During their ISD process, the St. George Volunteer Firefighters and Ambulance Association was retained as an independent nonprofit organization, but community support strengthened the fire and ambulance systems and the community decided they wanted to support full-time paramedics and community paramedicine. The ambulance was able to move their annual budget from its original $60,000-$80,000 to an approximately $300,000 budget without taxes because the community was willing to support it in other ways.
Today the EMS system in St. George is more than emergency medicine and has expanded its role as a community health practitioner. They are even pushing some of their services out to adjoining communities and neighboring islands.
An outcome that was somewhat unexpected is how the community has been able to build capacity in making decisions that are informed and community-wide. Judge commented that they have been able to utilize the consensus process in other aspects of community life, such as the schools.
Vision for the Future of the ISD
In recent years, the ISD model has picked up momentum as the rural EMS community has worked to redefine its future in the new value-based healthcare frame. While the model and its tools are still being formalized, McGinnis anticipates vetting the model and its resources in a western state yet this year.
However, McGinnis has long had a vision for the model. He points out that there are already a lot of highly skilled evaluators of rural EMS, but that sometimes evaluation is expensive and out of reach for small volunteer services. He also acknowledges that most evaluations only examine part of the issue, get too political, or when real operational issues are uncovered, the report gets “nixed” or sits on a shelf. McGinnis envisions ISD as a tool that “anybody that has been responsible for the management of an EMS service and responsible for all facets including the budget” can be trained to guide a community through with an appropriate template.
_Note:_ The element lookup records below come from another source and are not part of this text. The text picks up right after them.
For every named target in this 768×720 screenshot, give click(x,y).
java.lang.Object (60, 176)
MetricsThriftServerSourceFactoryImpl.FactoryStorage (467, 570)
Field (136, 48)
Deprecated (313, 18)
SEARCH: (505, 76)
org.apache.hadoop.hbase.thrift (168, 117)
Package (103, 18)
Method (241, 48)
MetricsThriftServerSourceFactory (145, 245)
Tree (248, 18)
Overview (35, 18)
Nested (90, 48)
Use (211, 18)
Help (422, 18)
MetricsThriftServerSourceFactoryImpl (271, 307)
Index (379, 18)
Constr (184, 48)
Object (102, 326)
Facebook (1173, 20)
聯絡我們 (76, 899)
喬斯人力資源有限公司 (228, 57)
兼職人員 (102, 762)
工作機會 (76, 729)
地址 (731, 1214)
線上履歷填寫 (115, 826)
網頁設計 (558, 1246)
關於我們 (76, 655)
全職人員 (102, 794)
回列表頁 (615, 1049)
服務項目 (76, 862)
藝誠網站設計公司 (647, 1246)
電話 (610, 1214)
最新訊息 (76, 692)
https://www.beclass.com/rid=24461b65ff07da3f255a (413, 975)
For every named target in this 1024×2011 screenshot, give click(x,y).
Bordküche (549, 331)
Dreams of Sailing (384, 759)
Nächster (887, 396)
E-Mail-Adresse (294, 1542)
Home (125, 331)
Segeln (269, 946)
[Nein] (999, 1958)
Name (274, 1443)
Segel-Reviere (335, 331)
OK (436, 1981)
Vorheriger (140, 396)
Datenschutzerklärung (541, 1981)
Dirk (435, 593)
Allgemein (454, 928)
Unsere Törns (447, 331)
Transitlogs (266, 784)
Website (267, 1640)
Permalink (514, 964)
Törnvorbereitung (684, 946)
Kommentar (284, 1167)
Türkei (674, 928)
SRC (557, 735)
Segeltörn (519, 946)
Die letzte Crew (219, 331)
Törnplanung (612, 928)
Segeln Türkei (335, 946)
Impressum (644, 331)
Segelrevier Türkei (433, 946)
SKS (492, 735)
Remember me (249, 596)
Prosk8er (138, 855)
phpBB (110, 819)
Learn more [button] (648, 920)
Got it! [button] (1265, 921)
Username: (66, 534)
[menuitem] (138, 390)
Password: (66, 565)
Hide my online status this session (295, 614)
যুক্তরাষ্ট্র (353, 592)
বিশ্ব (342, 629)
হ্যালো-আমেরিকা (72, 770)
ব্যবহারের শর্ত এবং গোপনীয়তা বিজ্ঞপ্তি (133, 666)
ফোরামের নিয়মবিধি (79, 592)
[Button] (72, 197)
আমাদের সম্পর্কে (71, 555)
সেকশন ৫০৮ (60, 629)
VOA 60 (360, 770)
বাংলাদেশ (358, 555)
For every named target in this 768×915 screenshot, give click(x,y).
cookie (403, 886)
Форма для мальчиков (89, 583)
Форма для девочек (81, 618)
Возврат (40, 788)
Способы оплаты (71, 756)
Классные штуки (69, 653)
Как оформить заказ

Evaluators would need to be knowledgeable of local salary levels, cost of living, and cost to operate a service, as well as where to get other data in the community to inform the process.
He is hoping that after the model is tested and formalized that the template could be made available for a state level train-the- evaluator format and implemented nationally. “The process is somewhat specialized,” acknowledged McGinnis, “but it can be packaged and spread across the country.”
Judge and McGinnis both agree that any organization undertaking this kind of process in their community must be willing to listen and not prescribe the outcome. “One outcome could be to close,” said Judge. “You can guide the community through the process, but ultimately they have to decide what to do.” But there is an upside, according to Judge, if you are willing to take that chance as a community and ask the hard questions. “If you are committed to the future and you are willing to not do things the way you have done them before, this is a powerful tool to help bridge the ways people are solving problems and have a discussion as a community.”